Cachez, madame, cet âge que je ne saurais voir
Car voilà ce que révèle le travail que j’ai effectué pour rédiger cette note, publiée ce jeudi 12 juin: nous vivons un paradoxe saisissant. La mi-vie est un moment de grande lucidité pour les femmes. Mais c’est précisément à ce moment-là que la société nous rend invisibles. Nous disparaissons des radars au moment même où nous pourrions être les plus utiles.
Cette invisibilisation n’est pas que symbolique: elle a un coût économique vertigineux. L’écart salarial avec les hommes bondit de 23,8% à 29,4% après 55 ans. Au total, sur 20 ans, entre 40 et 60 ans, les hommes ont accumulé 157 245 euros de plus que les femmes sur la base des revenus individuels identifiés par l’Insee.
Et quand un sixième des 55-69 ans se retrouvent «ni en emploi ni en retraite», les femmes représentent 60% de ces oubliés. Derrière ces chiffres se cache une réalité brutale: nos carrières s’effondrent quand celles des hommes atteignent plus souvent leur apogée.
Nous sommes environ 9 millions de femmes de 45 à 65 ans en France. Un groupe démographique en forte croissance. Avec l’expérience, nous portons un regard critique et éveillé sur le coût invisible de la maternité, des séparations, de l’aidance. Mais au moment précis où notre lucidité atteint son sommet, la société détourne le regard.
À l’image de Cassandre dans la mythologie grecque, condamnée à prédire l’avenir sans jamais être crue, les femmes de cette génération voient avec justesse les injustices qu’elles ont traversées, mais dans les médias, la politique ou les organisations, leur parole reste marginalisée, comme si leur clairvoyance dérangeait.
Les chiffres parlent d’eux-mêmes: les femmes de plus de 50 ans ne représentent que 18% des personnes visibles dans les médias, alors qu’elles constituent 41% de la population.
Dans le recrutement, 68% des cabinets considèrent l’âge comme un facteur potentiellement discriminant, et 78% évoquent l’apparence physique comme un frein à l’embauche des femmes seniors. On ne veut ni les voir, ni les entendre.
Les effets contrastés de l’ancienneté
Contrairement aux hommes qui voient leurs conditions de travail s’améliorer avec l’ancienneté, nous, femmes de 45-65 ans, connaissons souvent un décrochage ou une dégradation. Nos carrières, déjà hachées par la maternité, s’enlisent davantage. Nous sommes 33,7% à travailler à temps partiel (contre 11% des hommes), et plus de la moitié d’entre nous prendrons notre retraite après avoir connu des périodes de non-emploi.

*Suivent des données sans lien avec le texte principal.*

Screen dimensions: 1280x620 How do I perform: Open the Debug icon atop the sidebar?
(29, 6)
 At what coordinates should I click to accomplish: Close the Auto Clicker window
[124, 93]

Nos revenus stagnent quand ceux de nos collègues masculins progressent. Quand un homme quinquagénaire accède à des responsabilités qui l’éloignent des tâches les plus pénibles, sa collègue du même âge reste souvent cantonnée aux mêmes fonctions, subissant une usure accrue.

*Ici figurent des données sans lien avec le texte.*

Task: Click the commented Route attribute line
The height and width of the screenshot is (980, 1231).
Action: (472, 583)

Pression sur la génération-sandwich
Les femmes constituent souvent la « génération sandwich », prise en étau entre des enfants encore dépendants et des parents vieillissants. Il y a 11 millions d’aidants en France, dont 60% sont des femmes. Or 43% des femmes aidantes ont dû arrêter de travailler. Et le retour à l’emploi — quand leur situation évolue — relève du parcours de la combattante. Il n’est pas rare qu’elles doivent baisser les bras en attendant l’âge légal de la retraite.
La grand-maternité, souvent sous-estimée, représente à elle seule 23 millions d’heures de garde hebdomadaires. Un travail gratuit et invisible qui pèse sur nos carrières, même quand il est effectué avec plaisir et avec amour.
Ni salariée, ni retraitée: la zone grise
Cette précarisation progressive conduit à une véritable bombe sociale. L’écart de pension entre femmes et hommes reste massif: 38% en défaveur des femmes. Résultat: 70% des retraités pauvres sont des femmes.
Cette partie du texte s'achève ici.